I met Gabriel García Márquez 30 years ago.
By 1984 I had read many of the novels the Colombian writer had published until then.
The year before, the theater group Comunidad de Lima had assigned me to adapt the tale The Incredible and Sad Story of Candida Eréndira and Her Heartless Grandmother.
It was a simple and exquisite novel, full of contradictory adjectives and out-of-this-world scenes that made my imagination fly farther than it had ever flown.
To get to know Eréndira, the grandmother, the swamps of the past, the Amadises and the wind of misfortune, I had to meet García Márquez. I spent months in libraries researching and reading as many magic realism books as I could find.
I moved to Macondo. I met the Colonel, the patriarch, the Big Mama, the castaway, the blue dog, the foretold death. I spoke with the handsomest drowned man, the ghost ship and Blackaman. I found part of the screenplay version of Eréndira in a Cuban magazine. I just looked at it but did not read it.
I wanted to write my own adaptation.
The biggest challenge for Eréndira was not only to pay her grandmother the debt of 872,315 pesos. For me, it was to convince the audience that the images and texts do justice to the beauty of the García Márquez prose. How could I put into context the time and space without being obvious, keeping the magic without being descriptive?
The grandmother and granddaughter were sound characters, with irreplaceable dialogues. It lacked a common thread to become an effective translation into theater, and the photographer character, assumed that role who, like a Greek chorus, led us through the Colombian desert.
Still, images of ostriches, thirsty graves, luminous and flying stingrays, nuns with tuberculosis, oranges with diamonds, needed to preserve the disbelief and the exaggeration to the point of admiration.
How to do justice to such imagination?
We just had to look around. We lived in Latin America, in countries with intersecting stories, military coups, disappearing people, fraudulent elections, absurd rituals and ossified customs.
We decided then to incorporate original songs to the play, trying to keep a light environment within the depth of the abuse, oppression, contrivance, the nerve and madness of the grandmother.
When writing his novels and short stories, García Márquez was inspired by his own life and the people who crossed his path. We did the same, digging into our own local realities.
The first and second acts were ready. The third was the only one still in progress. One night, at the end of a group discussion, the director of the play Carlos Padilla Pardo said: "I think Elio could play the role of the grandma."
You can imagine my surprise. A man playing the grandmother in a conservative society?
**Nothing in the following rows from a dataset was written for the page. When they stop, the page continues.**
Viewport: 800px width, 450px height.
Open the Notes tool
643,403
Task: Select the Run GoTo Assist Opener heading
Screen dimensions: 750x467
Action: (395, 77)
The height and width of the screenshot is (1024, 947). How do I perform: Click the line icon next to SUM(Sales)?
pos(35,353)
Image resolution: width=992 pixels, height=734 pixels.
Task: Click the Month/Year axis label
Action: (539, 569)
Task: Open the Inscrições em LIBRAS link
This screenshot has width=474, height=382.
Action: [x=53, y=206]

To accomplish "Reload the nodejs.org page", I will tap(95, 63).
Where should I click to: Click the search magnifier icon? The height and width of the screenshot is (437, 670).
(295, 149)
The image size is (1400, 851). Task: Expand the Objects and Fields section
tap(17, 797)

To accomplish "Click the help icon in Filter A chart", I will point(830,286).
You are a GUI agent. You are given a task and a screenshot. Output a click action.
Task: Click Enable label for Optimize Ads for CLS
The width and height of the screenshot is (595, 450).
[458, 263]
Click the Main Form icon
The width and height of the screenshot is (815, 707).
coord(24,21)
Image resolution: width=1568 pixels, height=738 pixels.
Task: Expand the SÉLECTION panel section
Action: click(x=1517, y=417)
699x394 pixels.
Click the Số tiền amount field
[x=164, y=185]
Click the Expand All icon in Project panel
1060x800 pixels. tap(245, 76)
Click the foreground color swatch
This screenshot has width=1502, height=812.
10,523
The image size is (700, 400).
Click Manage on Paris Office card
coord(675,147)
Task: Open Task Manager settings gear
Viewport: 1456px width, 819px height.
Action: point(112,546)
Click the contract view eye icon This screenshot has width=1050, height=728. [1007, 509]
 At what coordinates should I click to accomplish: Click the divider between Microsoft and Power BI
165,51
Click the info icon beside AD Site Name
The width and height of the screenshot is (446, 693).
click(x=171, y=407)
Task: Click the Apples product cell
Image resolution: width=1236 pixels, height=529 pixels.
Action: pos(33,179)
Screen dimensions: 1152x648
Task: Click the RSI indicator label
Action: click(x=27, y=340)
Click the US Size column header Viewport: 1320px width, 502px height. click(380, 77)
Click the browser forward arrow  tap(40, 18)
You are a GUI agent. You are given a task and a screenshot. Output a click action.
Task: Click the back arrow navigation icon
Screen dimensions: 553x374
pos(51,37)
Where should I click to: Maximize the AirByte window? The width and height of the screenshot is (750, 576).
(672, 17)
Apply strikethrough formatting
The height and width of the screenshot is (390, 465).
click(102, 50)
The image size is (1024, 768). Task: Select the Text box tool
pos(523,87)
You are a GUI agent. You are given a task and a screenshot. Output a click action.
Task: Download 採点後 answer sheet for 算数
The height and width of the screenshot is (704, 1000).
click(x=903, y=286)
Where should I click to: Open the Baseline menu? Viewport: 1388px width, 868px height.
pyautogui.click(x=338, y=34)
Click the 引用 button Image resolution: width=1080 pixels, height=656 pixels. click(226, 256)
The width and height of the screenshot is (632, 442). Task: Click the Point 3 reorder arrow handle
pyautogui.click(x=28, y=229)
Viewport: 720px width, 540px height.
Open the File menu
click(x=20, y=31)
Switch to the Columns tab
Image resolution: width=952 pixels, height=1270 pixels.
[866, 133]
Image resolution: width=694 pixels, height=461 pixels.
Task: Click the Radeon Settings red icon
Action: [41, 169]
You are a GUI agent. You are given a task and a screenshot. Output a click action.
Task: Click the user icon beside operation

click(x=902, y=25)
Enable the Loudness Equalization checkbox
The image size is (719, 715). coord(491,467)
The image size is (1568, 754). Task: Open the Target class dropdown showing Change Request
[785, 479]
Besides, I was not sure I could do justice to that role.
At that time, Peru was experiencing an inflation that would become rampant, scarcity -- I remember how precious sugar was -- terrorist bombings, constant blackouts and political disorder.
To Padilla, the grandmother was a man: a dictator, abusive and oppressive, disguised as a woman, who in order to convince and reach her goals would use the unscrupulous wiles of a sneaky female. She was the sum of defects of both genders, made up with musk, dressed in satin and perfumed with the yellow roses García Márquez admired.
I already knew the character but the challenge was not to turn it into a cartoon.
I accepted the challenge. I had nightmares of violent fires, melancholic fevers and windy nights with hungry moths that served to calm the storms of that challenge.
The grandmother was a white, huge whale. I had to age 50 years and put on 100 pounds. I had to experience delusions, refine my voice and shave my beard, which at that time was black.
There was nothing that two silver wigs, makeup, and jewelry could not achieve. A super-sized body, with flabby and lopsided breasts, opulent buttocks and a Botero-like belly completed the facade, along with three colorful cotton, taffeta and lace dresses, and square-heel boots that made me reach 6'2" height.
The conversion would take me two hours every night.
The set design was masterful: Two truckloads of sand in the center of the seating. The stage got covered with XIX century adobe bricks we got from a demolished building. The enormous grandma's house with painted backdrops, which were destroyed during the fire every night. The fire was real.
It was a real marvelous mise-en-scène. It was our best way to pay García Márquez tribute.
The season lasted three months, four shows per week. For the last show, more than 50 people were left outside in the middle of the damp and cold Lima winter. We extended the season for an additional month.
Gabo made us acknowledge Latin America, this magic and wonderful land where a blind person gets his sight back, someone without legs runs a marathon and a whore ends up being canonized.
Thirty years ago I lived García Márquez. Maybe I need 70 more years to get to know the solitude.
Elio Leturia teaches multimedia journalism at Columbia College Chicago.